- _WORK TO BE COMPLETED_
In the records that follow, find the line with "The height and width of the screenshot is (788, 1024)."; from there, retype every line exactly through the line with "Open the Height", which also belongs to the answer.

- _Saved data entries_
------------------------

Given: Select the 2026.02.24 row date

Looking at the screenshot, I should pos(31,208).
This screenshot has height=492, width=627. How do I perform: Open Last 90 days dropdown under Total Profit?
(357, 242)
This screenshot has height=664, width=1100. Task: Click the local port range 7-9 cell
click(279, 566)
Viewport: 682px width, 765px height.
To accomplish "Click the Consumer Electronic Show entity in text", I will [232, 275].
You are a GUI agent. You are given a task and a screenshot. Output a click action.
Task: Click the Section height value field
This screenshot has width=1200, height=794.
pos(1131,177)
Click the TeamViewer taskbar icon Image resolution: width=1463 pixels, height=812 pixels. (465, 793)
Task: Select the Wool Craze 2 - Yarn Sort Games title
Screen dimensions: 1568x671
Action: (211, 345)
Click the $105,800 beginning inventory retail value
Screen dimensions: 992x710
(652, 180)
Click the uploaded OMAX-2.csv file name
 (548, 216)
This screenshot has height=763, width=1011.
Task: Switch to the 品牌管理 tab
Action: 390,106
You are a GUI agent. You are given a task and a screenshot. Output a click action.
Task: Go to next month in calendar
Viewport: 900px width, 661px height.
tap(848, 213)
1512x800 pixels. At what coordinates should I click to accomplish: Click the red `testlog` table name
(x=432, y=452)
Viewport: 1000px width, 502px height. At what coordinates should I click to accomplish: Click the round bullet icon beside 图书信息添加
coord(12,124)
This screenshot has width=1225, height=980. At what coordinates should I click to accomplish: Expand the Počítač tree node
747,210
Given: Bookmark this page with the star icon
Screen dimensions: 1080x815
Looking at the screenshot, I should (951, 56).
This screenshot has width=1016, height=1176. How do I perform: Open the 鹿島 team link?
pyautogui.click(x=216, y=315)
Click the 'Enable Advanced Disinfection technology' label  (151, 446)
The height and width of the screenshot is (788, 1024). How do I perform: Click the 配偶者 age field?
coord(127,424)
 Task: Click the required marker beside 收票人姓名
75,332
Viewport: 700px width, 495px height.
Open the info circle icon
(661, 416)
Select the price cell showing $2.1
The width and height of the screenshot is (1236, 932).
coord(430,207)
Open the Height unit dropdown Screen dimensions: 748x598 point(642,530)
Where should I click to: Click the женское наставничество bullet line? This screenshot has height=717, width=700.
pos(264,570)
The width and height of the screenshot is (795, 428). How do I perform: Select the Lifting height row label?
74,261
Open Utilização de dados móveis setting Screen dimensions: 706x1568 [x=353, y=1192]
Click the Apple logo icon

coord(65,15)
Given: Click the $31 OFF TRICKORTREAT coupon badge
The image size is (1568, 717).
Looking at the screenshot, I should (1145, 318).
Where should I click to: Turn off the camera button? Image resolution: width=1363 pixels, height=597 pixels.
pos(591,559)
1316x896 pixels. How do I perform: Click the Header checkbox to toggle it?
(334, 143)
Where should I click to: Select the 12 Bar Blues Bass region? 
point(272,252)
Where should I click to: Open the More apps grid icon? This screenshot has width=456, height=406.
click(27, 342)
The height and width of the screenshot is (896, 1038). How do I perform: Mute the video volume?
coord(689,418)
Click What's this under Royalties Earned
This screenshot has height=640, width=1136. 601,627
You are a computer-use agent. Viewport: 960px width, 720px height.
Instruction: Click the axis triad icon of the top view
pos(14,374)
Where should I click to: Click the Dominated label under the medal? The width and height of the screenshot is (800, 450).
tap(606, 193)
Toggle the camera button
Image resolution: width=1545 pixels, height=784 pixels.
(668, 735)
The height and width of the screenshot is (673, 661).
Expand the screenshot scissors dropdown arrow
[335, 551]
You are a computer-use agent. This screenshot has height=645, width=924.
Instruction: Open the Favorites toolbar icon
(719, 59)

------------------------

- _COMPLETED TASK_
The height and width of the screenshot is (788, 1024). How do I perform: Click the 配偶者 age field?
coord(127,424)
 Task: Click the required marker beside 收票人姓名
75,332
Viewport: 700px width, 495px height.
Open the info circle icon
(661, 416)
Select the price cell showing $2.1
The width and height of the screenshot is (1236, 932).
coord(430,207)
Open the Height unit dropdown Screen dimensions: 748x598 point(642,530)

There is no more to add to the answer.